[START OF Extract provided]
Cash in hand from sale: $1,400,000
New house cost: $1,000,000 (for a 2900 sqft linked home)
Mortgage rates: 4.45%
Max loan amount: $600,000 - repayment $2800/month for 35 years
CD rates: 3.8%
Income: $96000 yearly
Savings: $0
Bad debt: $120,000 @ 18%

First plan of action is to pay down the bad debt. But the next question is should I take out a loan and invest the rest, or just pay for the next house in cash. Initial back of envelope calculations indicates that taking the loan and investing it on say a Vanguard ETF fund with at least a 4% real returns is better. (as a NRA, I do not get tax on capital gains but a 15% witholding tax on dividends)

The other thing I tried to look at is downsizing the house. But the surrounding property prices is crazier:
  • $1,5-1,600,000 for a 3700-3800 sqft house
  • $1,000,000 for the 3 storey, 5 bedroom, 2,900sqft house I want
    note: this is the total build up area on a 22' x 70' house (typical for the country)
[END OF Extract provided]
[START OF Dataset excerpt]
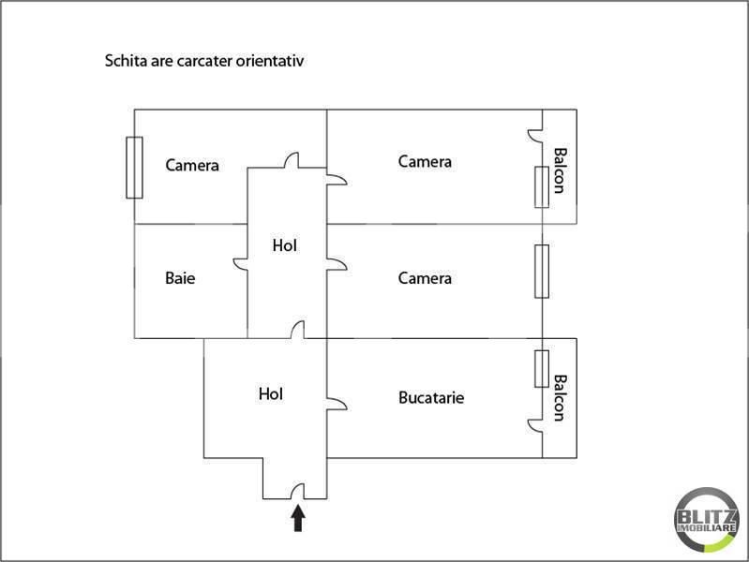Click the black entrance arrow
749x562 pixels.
tap(298, 518)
[END OF Dataset excerpt]
[Goal] List every percentage figure that appears in the house-purchase notes. The material plays no part in what follows and can be set aside.

[Reply] 4.45%, 3.8%, 18%, 4%, 15%